Reading Edward Teller’s post on the trials and tribulations experienced by Shell Oil in its efforts to get at all that tasty delicious crude oil below the floor of the Arctic Ocean made me think of this fact: Unless you live in China, none of that oil is destined for your car’s gas tank.
One of the signs of Peak Oil is that the cheap-and-easy-to-exploit sources of cheap-and-easy-to-process petrol are all gone. The days when someone drilling a water well in his or her Texas or Pennsylvania (or Saudi, for that matter) backyard could hit a vast deposit of Extra Light Crude just waiting to be sucked up are long gone, and they’re not coming back. The majority of the oil that’s left is locked up in shale, underneath the bottom of the ocean, or (the most expensive stuff to extract and process) buried under the tundra in frozen tarry hunks that need to be mixed with natural gas just to be liquid enough to transport in a pipeline or a tanker car. And aside from what’s coming out of the Bakken and Texas, an increasing amount of it is not light enough to refine using relatively cheap conventional methods. (This is why Michele Bachmann, Sarah Palin and others are lying, deluded or both when they say that they can bring $2.00 a gallon gasoline back to the US under the “drill here, drill now, pay less” slogan. With the rising costs and complexity of oil extraction and processing, overall prices at the pump cannot go below $2.75 for any extended period if the oil companies are to turn a profit.)
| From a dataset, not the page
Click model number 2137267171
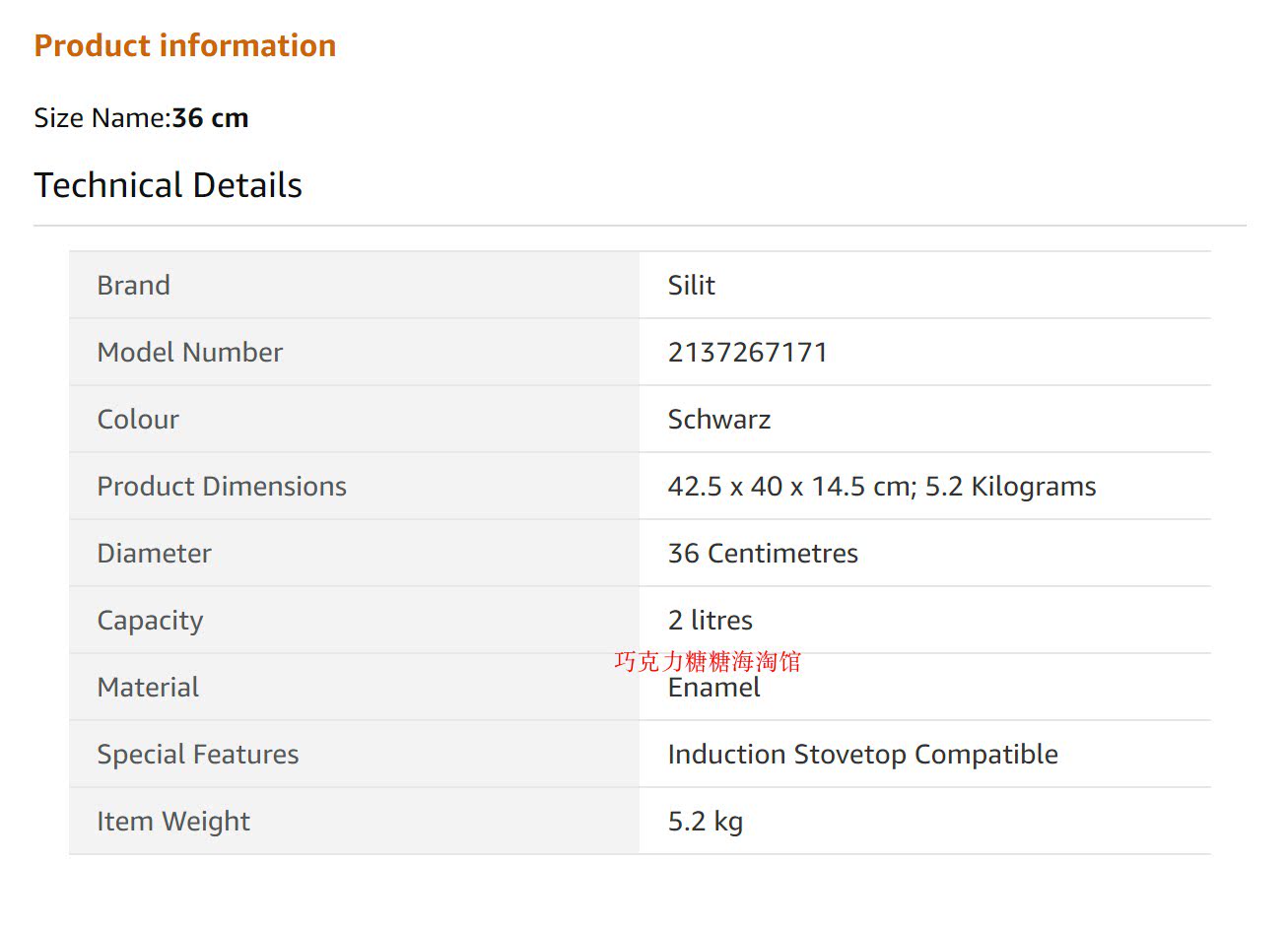point(747,353)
The gluts of both natural gas and fracked petrol from the Bakken shale formation — which extends deep into Canada — mean that prices on the US market are far too low for any of the Arctic Ocean oil, once it’s accessed, to be currently profitable to sell on the US market. (By the way, that, more than anything, is what’s going to shut down the Keystone XL project — it costs too much just to hack the Athabascan tar out of the frozen ground and ship it to the gas-glutted US, and there are no ports on Canada’s Western shores that can handle supertankers to ship the stuff to China — and shipping it by supertanker is the cheapest way to get it to China. I expect that by the time the gas glut has dissipated in the US, the number of hybrid and straight-up electric vehicles (see also the video above, which shows the locations of electric vehicle charging stations in Saint Paul, Minnesota) will have hit a mass sufficient to send US oil demand, which has already leveled off over the past decade, on a consistently downward curve independent of whatever economic gyrations occur.)
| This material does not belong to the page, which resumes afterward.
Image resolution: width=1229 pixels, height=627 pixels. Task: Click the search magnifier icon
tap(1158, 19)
Shell’s obviously hoping to get around the need for suitable Canadian ports by having the drilling done in the ocean and in a location nearer to Shell’s target Asian markets. But that’s going to be hard to do if incidents like the one Edward Teller describes (and again here) keep happening.



7 Comments

Oh, and I should note what Edward has noted — these are all “exploratory” efforts that have (thankfully, in view of the various mishaps so far this year) failed to bring up any oil. (Imagine how much worse it would be if there had been oil flowing from the Kulluk drilling rig!)
Thank you Phoenix Woman. In the comments on Edward Teller’s article I mentioned this fact. Now I remember the ‘drill-drill-drill’ people saying we NEED such things as shale oil and the XL pipeline in order to keep America from being dependent, to keep prices down, for the sake of defense, etc. What lies.
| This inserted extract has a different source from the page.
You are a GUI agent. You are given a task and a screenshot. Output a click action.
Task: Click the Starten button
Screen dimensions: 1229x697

I notice that the current Shell dilemma is not on the mainstream news… yet.
A couple other points to consider, too. One, proven reserves will only last about two years at present rates of consumption. In addition, that assumes that all such reserves would be kept and consumed in the U.S. Which brings me to point two. Oil is a commodity and sold on the world market. All oil drilled and pumped in the U.S. does not stay in the U.S. It is sold globally, like wheat, soy beans, or pork bellies.
Drilling for oil to achieve energy independence makes as much sense as shooting pool with a rope.
Probably there won’t be any “US market” price, there will be one (or several approximate) world market prices. If I’m a US producer and the world price is $110 I’d be crazy to sell it for $50. Even figuring transport costs I’d export it.
Meanwhile the US has the Fifth Fleet, normally with two carrier groups but currently with one, protecting petroleum transport out of the Persian Gulf. How does that break out for China and the USA?
China
In 2011, the Middle East supplied 2.6 million bbl/d (51 percent of imports) and increasing
USA
2011 ME 2.2 mn bpd or 17% of imports and decreasing
China says hsieh-hsieh.
This point doesn’t really matter because oil is a fungible commodity and traded in global markets. Most if not all of the oil currently ‘produced’ in Alaska actually goes to Japan; typically they just do a paper swap to save both sides the expense of shipping their oil farther than it needs to go.
Peak oil is a reality, though. We hit the plateau in 2005 and global supply of C+C has not meaningfully grown since.
Thanks for covering this Phoenix Woman.
Most oil currently produced in Alaska goes to the Cherry Point Refinery in Anacortes Washington. Where from there – I don’t know. Oil is indeed as fungible as anything.
There are several new coal development projects in various stages of getting going up here. All the coal is destined to China. I’m help fight it, and I believe we will win. I feel less secure that we can stop the insane Arctic offshore drilling.